■ SOURCE ■
++++++++++
The problem I'm working on involves more than just the question I've put in the title. I'm proving that $1$ is the supremum of the set $S$ where $S$ is $\text {the set of all integers in the open interval}$ (0, 5/3).
This set obviously only contains one element, 1, and I could prove this using the fact that this interval only has one element, so it is the maximum, and if there's a maximum it is also the supremum, yadda yadda yadda. But it got me curious about how to prove the maximum of a set that is defined by an interval where we're talking about the set of integers on an interval where the defined with non-integer numbers.
So, in the case of the set $S$ where $S$ is $\text {the set of all integers on the open interval}$ (a,5/2) where $a$ is arbitrary but less than 2, how could I prove that 2 is the maximum of $S$?
My attempt would be to show first that there is no value $x \in S$ such that $ x \gt 2$ , then show that $2 \in S$, but is there a better way to do this?
The "greatest integer function" seems to be an ideal tool for this job. We define $\lfloor x\rfloor$ as the greatest integer less than or equal to $x$. Since $\frac52$ is not an integer, we have that $\left\lfloor\frac52\right\rfloor<\frac52$, and then we note that it equals $2$, which is greater than $a$, and thus in the interval.
Does that work?
++++++++++
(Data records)
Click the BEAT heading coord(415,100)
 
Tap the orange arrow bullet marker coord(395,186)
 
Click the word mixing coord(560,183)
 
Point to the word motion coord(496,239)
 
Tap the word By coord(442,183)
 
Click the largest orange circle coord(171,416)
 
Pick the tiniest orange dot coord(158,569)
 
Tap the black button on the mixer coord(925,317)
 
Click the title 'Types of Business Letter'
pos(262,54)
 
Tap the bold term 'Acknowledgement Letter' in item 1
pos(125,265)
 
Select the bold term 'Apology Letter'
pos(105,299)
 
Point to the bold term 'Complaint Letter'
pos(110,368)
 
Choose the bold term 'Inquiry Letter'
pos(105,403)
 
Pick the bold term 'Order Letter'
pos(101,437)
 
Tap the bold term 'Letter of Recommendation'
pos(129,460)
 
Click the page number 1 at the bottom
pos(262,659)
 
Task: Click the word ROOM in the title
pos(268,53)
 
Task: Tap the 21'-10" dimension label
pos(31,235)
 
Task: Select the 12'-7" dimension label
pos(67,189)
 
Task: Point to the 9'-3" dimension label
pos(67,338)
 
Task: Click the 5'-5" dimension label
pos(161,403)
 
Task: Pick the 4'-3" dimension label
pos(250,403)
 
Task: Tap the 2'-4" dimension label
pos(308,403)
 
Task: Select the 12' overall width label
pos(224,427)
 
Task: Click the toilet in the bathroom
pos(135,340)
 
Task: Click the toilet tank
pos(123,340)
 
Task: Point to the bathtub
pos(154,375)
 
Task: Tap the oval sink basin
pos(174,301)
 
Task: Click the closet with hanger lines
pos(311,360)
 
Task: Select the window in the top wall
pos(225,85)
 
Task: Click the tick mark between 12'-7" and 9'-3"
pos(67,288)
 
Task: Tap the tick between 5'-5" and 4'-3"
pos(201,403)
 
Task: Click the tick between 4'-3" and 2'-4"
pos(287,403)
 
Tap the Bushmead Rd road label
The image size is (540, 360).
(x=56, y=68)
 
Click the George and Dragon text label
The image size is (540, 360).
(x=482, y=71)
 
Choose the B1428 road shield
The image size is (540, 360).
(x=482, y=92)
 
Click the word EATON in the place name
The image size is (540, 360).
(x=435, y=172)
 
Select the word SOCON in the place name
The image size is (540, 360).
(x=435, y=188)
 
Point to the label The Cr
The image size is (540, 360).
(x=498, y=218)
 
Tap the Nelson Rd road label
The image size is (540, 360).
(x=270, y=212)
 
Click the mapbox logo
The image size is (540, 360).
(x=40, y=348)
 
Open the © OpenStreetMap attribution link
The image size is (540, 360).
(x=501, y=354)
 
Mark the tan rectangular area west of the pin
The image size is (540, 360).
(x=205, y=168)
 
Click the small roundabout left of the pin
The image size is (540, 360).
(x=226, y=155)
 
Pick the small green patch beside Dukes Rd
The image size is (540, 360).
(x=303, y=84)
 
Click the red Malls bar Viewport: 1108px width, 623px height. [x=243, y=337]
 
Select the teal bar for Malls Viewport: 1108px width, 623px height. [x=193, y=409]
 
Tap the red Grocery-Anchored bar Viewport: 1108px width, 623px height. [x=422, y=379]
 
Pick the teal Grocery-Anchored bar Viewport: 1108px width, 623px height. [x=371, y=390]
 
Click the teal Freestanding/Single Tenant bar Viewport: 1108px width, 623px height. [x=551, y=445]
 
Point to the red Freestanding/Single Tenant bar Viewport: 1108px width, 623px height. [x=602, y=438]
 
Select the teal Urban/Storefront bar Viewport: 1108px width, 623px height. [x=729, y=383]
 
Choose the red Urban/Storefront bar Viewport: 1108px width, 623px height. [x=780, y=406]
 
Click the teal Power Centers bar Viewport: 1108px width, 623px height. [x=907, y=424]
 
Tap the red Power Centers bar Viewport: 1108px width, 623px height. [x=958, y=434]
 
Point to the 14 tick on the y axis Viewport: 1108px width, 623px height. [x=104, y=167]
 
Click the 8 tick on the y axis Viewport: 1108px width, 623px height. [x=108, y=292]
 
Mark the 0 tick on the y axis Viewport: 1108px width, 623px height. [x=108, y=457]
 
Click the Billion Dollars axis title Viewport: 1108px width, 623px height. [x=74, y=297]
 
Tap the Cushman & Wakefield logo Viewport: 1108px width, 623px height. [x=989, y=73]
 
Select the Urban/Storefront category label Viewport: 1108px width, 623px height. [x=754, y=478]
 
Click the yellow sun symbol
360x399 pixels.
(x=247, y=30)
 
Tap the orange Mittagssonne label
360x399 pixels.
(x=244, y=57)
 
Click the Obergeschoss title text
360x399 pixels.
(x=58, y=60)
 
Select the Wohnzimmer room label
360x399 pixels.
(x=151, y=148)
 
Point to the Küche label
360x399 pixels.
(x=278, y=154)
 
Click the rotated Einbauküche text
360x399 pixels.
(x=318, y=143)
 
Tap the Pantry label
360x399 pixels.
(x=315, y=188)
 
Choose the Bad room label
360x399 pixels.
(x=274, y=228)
++++++++++
■ WORK TO COMPLETE ■
• 1. Quote in full every sentence in the thread about integers in an open interval that ends with a question mark.
• 2. Answer from the thread about integers in an open interval:
(a) What is the only element of the set of all integers in the open interval (0, 5/3)?
(b) How is $\lfloor x\rfloor$ defined?
(c) What condition is placed on $a$ in the interval (a,5/2)?
• 3. From the thread about integers in an open interval, reproduce the passage from "My attempt would" up to and including "Does that work?".

■ RESPONSES IN ORDER ■
• 1.
- So, in the case of the set $S$ where $S$ is $\text {the set of all integers on the open interval}$ (a,5/2) where $a$ is arbitrary but less than 2, how could I prove that 2 is the maximum of $S$?
- My attempt would be to show first that there is no value $x \in S$ such that $ x \gt 2$ , then show that $2 \in S$, but is there a better way to do this?
- Does that work?

• 2.
(a) 1
(b) As the greatest integer less than or equal to $x$.
(c) It is arbitrary but less than 2.

• 3.
My attempt would be to show first that there is no value $x \in S$ such that $ x \gt 2$ , then show that $2 \in S$, but is there a better way to do this?
The "greatest integer function" seems to be an ideal tool for this job. We define $\lfloor x\rfloor$ as the greatest integer less than or equal to $x$. Since $\frac52$ is not an integer, we have that $\left\lfloor\frac52\right\rfloor<\frac52$, and then we note that it equals $2$, which is greater than $a$, and thus in the interval.
Does that work?